Following the global devaluation of cryptocurrencies and with little trust on the international markets, El Salvador is facing new economic difficulties.
“When the international markets see how high the fiscal deficit is, how spending can’t be paid for and how debt is accumulating, they are going to be more cautious and consider you high risk,” Roberto Rubio Fabian, executive director of the National Foundation for Development and Transparency International’s representative in El Salvador, told DW.
In January, El Salvador will have to pay €667 million ($691 million) in international debt for the amortization of a eurobond. “China offered to buy all our debt, but we need to tread with caution,” Vice President Felix Ulloa said at an event in Madrid.
New economic alliance
This was never confirmed by Xi Jinping’s regime in Beijing. However, three days later, the governments’ mutual interest in opening negotiations on a free trade deal was confirmed at an event in San Salvador that brought together Bukele and Chinese Ambassador Ou Jianhong.
Even back in 2018, El Salvador was already showing signs of pursuing closer ties to the world’s second-largest economy after having ended relations with Taiwan. This brought with it some advantages.
“China made three donations to El Salvador: the construction of a sort of beach amusement park, a stadium that has yet to be built and a library. These investments improve China’s image and, obviously, our country’s image, too,” Rubio Fabian explained.

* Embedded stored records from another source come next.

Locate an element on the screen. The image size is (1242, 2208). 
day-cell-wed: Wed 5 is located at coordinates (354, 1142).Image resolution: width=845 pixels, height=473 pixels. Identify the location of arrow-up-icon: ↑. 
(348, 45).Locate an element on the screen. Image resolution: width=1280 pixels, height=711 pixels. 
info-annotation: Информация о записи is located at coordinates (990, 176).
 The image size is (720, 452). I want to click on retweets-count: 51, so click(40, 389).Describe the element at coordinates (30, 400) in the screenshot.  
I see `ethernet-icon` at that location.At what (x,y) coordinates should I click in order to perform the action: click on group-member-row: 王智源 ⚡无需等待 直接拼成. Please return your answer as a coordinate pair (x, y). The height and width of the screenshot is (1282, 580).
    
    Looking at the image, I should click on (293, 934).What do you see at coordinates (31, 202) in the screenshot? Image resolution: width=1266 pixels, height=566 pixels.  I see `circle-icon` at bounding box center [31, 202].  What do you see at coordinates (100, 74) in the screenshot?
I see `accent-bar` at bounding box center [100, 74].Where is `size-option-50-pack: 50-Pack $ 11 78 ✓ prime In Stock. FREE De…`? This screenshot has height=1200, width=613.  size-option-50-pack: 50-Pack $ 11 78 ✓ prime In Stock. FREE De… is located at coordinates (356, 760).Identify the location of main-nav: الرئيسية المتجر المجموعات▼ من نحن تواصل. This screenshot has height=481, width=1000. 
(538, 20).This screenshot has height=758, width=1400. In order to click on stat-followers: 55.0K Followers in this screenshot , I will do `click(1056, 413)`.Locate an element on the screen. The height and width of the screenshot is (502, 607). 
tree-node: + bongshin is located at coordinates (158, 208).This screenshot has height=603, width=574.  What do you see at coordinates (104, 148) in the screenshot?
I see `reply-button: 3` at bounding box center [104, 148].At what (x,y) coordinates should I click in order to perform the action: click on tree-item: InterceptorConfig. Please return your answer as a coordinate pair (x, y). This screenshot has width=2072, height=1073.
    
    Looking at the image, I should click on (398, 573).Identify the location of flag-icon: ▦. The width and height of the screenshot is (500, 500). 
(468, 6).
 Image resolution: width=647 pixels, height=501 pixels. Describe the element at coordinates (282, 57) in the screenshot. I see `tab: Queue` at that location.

Desiree Reder, a researcher at the Hamburg-based German Institute for Global and Area Studies, added that the current condition of El Salvador’s democracy also prevents it from establishing closer ties with countries that are critical of Bukele’s government, such as the United States. “In this regard, China doesn’t apply sanctions based on human rights, and that makes it a possible solution. The big question is whether the benefits of the relationship are greater than the costs,” she told DW.
“Nothing is free”
Even though an eventual alliance with China could serve as a “lifeline” for the Salvadoran economy, experts agree that such an agreement could also carry multiple risks. “Nothing is free,” Reder said.
“El Salvador could see some benefits to its infrastructure, something we are already observing, but China will want something in return. This could be exclusive rights to commercial profits, or it could demand certain projects in areas that might be protected or that could affect some communities,” she added.
The ICEFI’s Castaneda also doubts whether the idea of a free trade agreement with China is a good deal for El Salvador. On the contrary: He believes the Central American country would incur losses.
Moreover, Castaneda believes it all comes down to politics. “Remember that President Bukele wants to be reelected, and he has practically no allies at the international level, added to the fact that there’s a lot of tension with the US. Bukele is looking for backing for his decisions, and China doesn’t exactly stand out when it comes to defending democracy,” he added.
Experts are also questioning how much real interest there is in El Salvador, particularly since its strategic standing can’t compare to countries like Brazil or Panama. Still, they also point out that China has gradually strengthened its relations with Latin America, breaking the region’s decades-long dependency on the US. This could in fact be one of the principal motivations of Xi Jinping’s regime.
“China is maintaining and increasing its presence, improving its image, little by little,” FUND’s Rubio Fabian said.
This article was originally written in Spanish.